By Country / Russia
Putin Assails Western-Created Economic Groupings
June 10, 2007
President Vladimir Putin addresses the economic forum in St. Petersburg on June 10 (ITAR-TASS)
June 10, 2007 -- Russian President Vladimir Putin used an address at an international economic forum in St. Petersburg today to call for a revolution in world economic relations.
Putin said current institutions created by the West were "archaic, undemocratic, and inflexible."
This is "clearly visible in the example of the [World Trade Organization (WTO)]," he added.
Speaking to an audience of world leaders and top chief executives at the St. Petersburg International Economic Forum, Putin said the emergence of developing economies "demands the creation of a new architecture of international economic relations based on trust and mutually beneficial integration."
Russian officials have reportedly sought at the conference to reassure global business elites that the country is a desirable partner despite strains with the West.

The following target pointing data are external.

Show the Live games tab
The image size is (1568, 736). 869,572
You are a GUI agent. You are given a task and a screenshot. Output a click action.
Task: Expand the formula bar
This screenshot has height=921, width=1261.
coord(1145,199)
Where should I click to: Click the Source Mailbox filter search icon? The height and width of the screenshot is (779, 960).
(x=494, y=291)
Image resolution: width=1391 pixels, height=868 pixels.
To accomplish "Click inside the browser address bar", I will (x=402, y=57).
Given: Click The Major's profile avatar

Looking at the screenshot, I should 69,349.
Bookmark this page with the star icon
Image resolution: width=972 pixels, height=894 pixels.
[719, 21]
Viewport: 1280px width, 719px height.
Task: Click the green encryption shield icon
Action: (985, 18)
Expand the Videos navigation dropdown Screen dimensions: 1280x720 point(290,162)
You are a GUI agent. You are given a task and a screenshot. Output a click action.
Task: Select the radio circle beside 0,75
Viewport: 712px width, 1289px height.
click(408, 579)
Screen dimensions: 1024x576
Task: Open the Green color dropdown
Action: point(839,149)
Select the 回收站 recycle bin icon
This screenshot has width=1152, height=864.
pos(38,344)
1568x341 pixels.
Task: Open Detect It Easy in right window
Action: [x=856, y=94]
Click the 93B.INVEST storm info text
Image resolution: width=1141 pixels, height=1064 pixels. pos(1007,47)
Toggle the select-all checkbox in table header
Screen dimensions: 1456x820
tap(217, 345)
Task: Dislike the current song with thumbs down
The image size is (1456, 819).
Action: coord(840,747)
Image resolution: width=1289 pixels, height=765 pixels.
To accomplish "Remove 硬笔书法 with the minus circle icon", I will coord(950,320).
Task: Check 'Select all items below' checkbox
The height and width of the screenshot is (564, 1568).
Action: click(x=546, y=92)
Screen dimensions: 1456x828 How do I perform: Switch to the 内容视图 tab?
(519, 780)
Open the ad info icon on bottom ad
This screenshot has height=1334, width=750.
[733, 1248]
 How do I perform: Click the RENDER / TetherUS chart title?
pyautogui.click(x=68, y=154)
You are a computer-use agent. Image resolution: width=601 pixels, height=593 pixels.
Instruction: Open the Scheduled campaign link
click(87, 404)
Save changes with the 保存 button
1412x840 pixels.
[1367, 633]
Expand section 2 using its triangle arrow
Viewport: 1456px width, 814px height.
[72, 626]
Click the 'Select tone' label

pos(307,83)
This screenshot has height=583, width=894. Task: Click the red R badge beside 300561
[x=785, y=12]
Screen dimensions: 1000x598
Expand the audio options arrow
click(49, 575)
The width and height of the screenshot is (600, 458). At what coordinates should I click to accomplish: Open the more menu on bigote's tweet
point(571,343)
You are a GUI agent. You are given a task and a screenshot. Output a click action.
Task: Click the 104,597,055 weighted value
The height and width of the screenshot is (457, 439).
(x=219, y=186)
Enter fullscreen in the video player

Russia has sought since the mid-1990s to join the WTO, and senior Russian officials were in talks today with U.S., European, and WTO officials.
WTO Director-General Pascal Lamy has said that "without Russia, the WTO is not really the multilateral institution it wants to be; and without belonging to the WTO, Russia has not yet created the sort of capital of trust in the future of its economy."
"If 50 years ago, the [Group of Eight] countries accounted for 60 percent of the world's GDP, the current situation is vice versa -- about 60 percent of world GDP is produced beyond their borders," Putin said.